Amid volatile political situation in the country, the $3.9 billion decline in the State Bank of Pakistan (SBP)’s reserves paints a not so rosy picture of the country’s financial condition. With no minister in sight, for now, these matters call for serious attention of those at the helms of affairs. It is sad state of affairs that despite commercial borrowing of more than $4.4 billion, the dip in the reserves couldn’t be tackled.
This has brought the country back to July-5-like situation when a sharp decline of almost 3 percent in the Pakistani rupee value, due to SBP’s strong influence, it fell from Rs. 108 to Rs. 105.4. However, financial analysts are of the view that the declining reserves have again exerted pressure on the exchange rate and if the prevalent situation persists, the currency is more likely to depreciate even more.
According to the data substantiated by official sources, the government managed to receive around $4.4 billion through commercial borrowings. This kind of borrowing is costlier as compared to other bilateral and multilateral sources because rates for commercial borrowings are usually high. The figure for debt servicing is still unknown, however, the figure for the first three quarters stands somewhere above the bloated $5.2 billion.
Using weighted average method, it can be said that for the current quarter, debt servicing might be close to $2 billion, indicating that the outflow of cash in the future will be huge.
In the year 2015-2016, debt servicing stood at $5.31 billion. Under the present circumstances when already current account deficit is widening at a fast pace and reserves are declining in an even more aggressive manner, the increase in debt financing can lead to something worse that the July 5 Pakistani rupee debacle.
Why are the Reserves Falling?
Experts believe that the country doesn’t introduce diversified options to increase export. The heavy reliance on the export of low-priced textile products has deterred the country from exploring other options, a problem first identified by an Asian Development Bank (ADB) in 2008. The report published ADB used the term, ‘lack of export sophistication’ to reason the weak export performance.
The 2008 report also concluded that in comparison with country’s GDP growth, the country’s exports grew lesser, because of being of poor quality. It is appalling that even after the lapse of a little less than ten years, the quality aspect of exports couldn’t be taken care of.
Pakistan’s fruit and leather goods used to be unparalleled in the international market. However, when a sudden energy crisis engulfed the country into its tentacles, the country’s industries suffered a massive set back. Operations were heavily affected and the country failed to meet the heavy demand.
As of now, the only saving grace for narrowing current account remittance is foreign remittance which has, to some extent, contributed to the stabilization of current account.
Implications on the Currency
The usual economic remedy available for stabilizing a trade imbalance is currency depreciation. This is also what the IMF suggested when it pointed out that the country’s currency is overvalued by a good 10 to 12 percent.

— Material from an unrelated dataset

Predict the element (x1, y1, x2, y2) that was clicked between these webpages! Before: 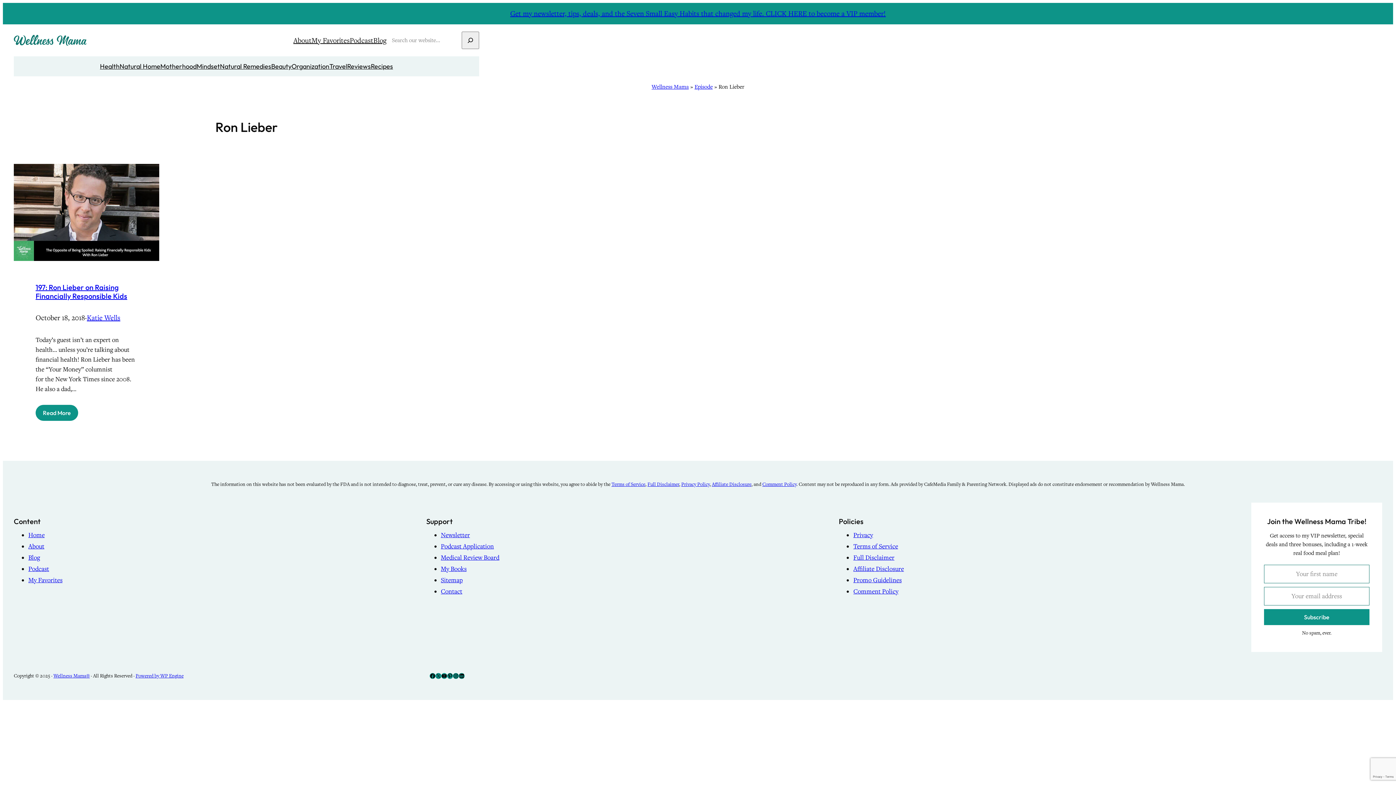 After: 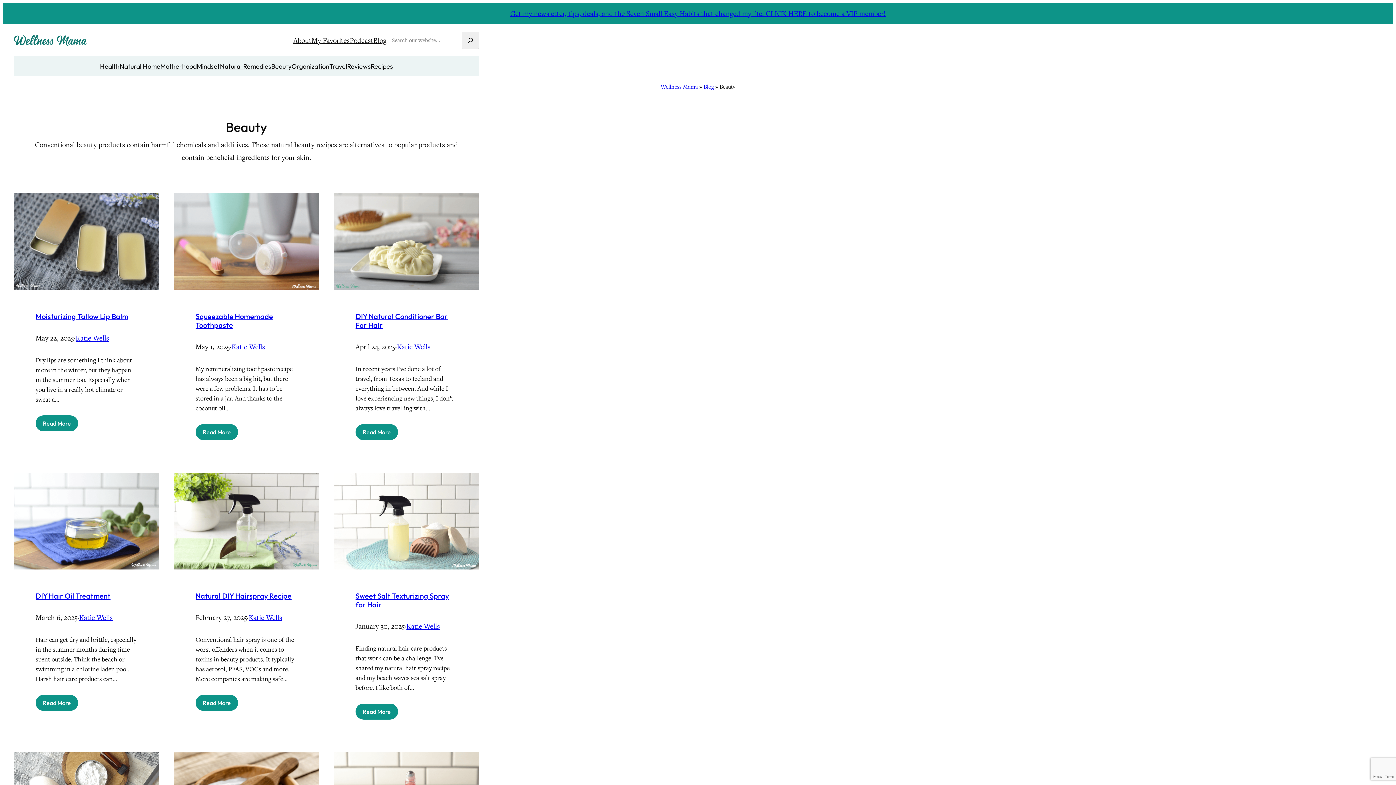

Many economists believe that the impact of currency depreciation will not either be permanent or significant. They argue, and rightly so, that the depreciation will only play a vital role in helping the country finance its debt. It will not be beneficial for resolving the problems faced by the export sector which, by all means, need concrete measures for its overhaul.
The other reason for not readily agreeing to a weaker currency is the country’s widening debt. The depreciation will ultimately make it difficult for the country to repay its debt. For example, if a dollar amounts Rs. 100 in X year and after the depreciation, it equals Rs. 150, the country will have to pay more currency notes to pay its loan back. Then a loan worth $200 would have totaled at Rs. 20,000, while after having a weaker rupee, the country would have to pay Rs. 30,000 to settle its debt. In the given example, the loan amount increased by almost 50 percent. Hence, an increase in export will not be fruitful when the widening foreign debt will continue to keep the economy under pressure.
The same could be said for imports. Currency depreciation will call for higher local currency prices for import, leading to the penetration of cost-push inflationary pressures. Higher prices will definitely affect the domestic cost of production and domestic and local products will also be sold at high prices.
In an attempt to deal with the situation effectively, government should take timely measures to resolve the problem of current account deficit. Otherwise, the economy will crumble and come on the verge of being a failed economy with another burdening IMF loan package being the only option to steer the economy back to its track.